In a sea of inky darkness, a tungsten light flickers on and illuminates the familiar sight of a bus stop. A lone, wiry human figure anxiously sits and waits, but the bus isn’t coming. Then, we hear a sound like rocks grinding against teeth, and the misshapen head of a dog slowly rolls into the light. With a creeping sense of horror, we realise that this uncanny scene is a nightmare come to life.
So begins Acid Green, the latest experimental multimedia animation by rising artist Exyl (Elizabeth Xu Yuan Li), which will be screened at the Singapore International Film Festival (SGIFF) today as part of their Southeast Asian Short Film Competition. Although having only recently graduated from the Rhode Island School of Design, Exyl’s works have been featured in festivals across Southeast Asia and the world, such as LINOLEUM (Ukraine), Encounters (UK), Thai Short Film & Video Festival, and Minikino Film Week (Indonesia). Earlier this year, their work Conversations with a Koel Bird won the Terry Schwartz Asian Film Award at the Ann Arbor Film Festival, the world’s premier experimental film festival.
At first glance, Conversations and Acid couldn’t be more different from each other. Unlike the haunting stop motion dreamscape that opens Acid, Conversations begins with a montage of live action footage of birds in trees that could be mistaken for a nature documentary. While Acid is set to haunting, ominous ambient music, Conversations begins in serene silence, and predominantly features a recorded phone conversation between Exyl, in Rhode Island, and their brother, in Singapore, about the titular koel bird.
Yet, as both films progress, it becomes increasingly clear that they share a common artistic project – one that unifies the eclectic and experimental range of Exyl’s films.

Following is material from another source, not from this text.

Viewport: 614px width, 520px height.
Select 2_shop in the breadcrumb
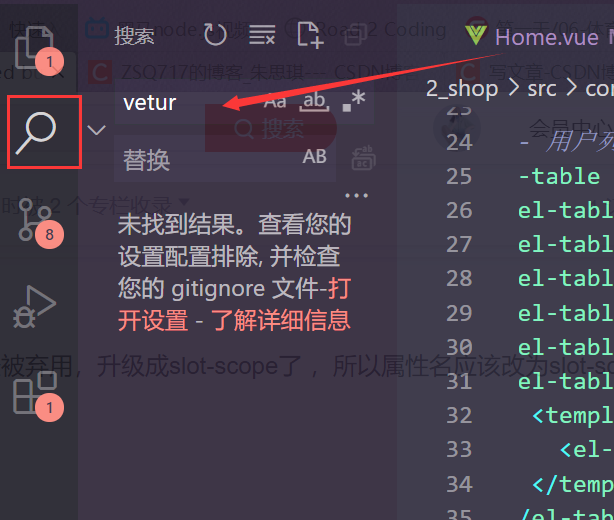click(x=462, y=89)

Over the course of Conversations, the various elements of the film begin to degrade and break down before our eyes. Looping, animated geographic diagrams about Singapore’s climate begin to collapse. Text intertitles devolve into illegible, smudged incoherence, and the film’s audio decays into glitchy, distorted sounds. The recognisable and familiar visual and aural language of the film slowly becomes alien and strange, and we begin to doubt that they were ever really real. We begin to realise that even the film’s opening shots have been playing tricks on us the whole time–given the film’s title, one might assume they depict koel birds, but Exyl shot them in Providence, where there are no koels to be found. Yet, in a sly act of shadow puppetry, those inky bird-like silhouettes come to stand in for this missing koel bird.
Conversations, then, is not about koel birds; rather, it is about the absence of koel birds and failure of the film’s various representations of them. This failure becomes a moving metaphor for the gulf of distance that separates and alienates one from one’s family, whether because of language, migration, or a hurtful kind of love.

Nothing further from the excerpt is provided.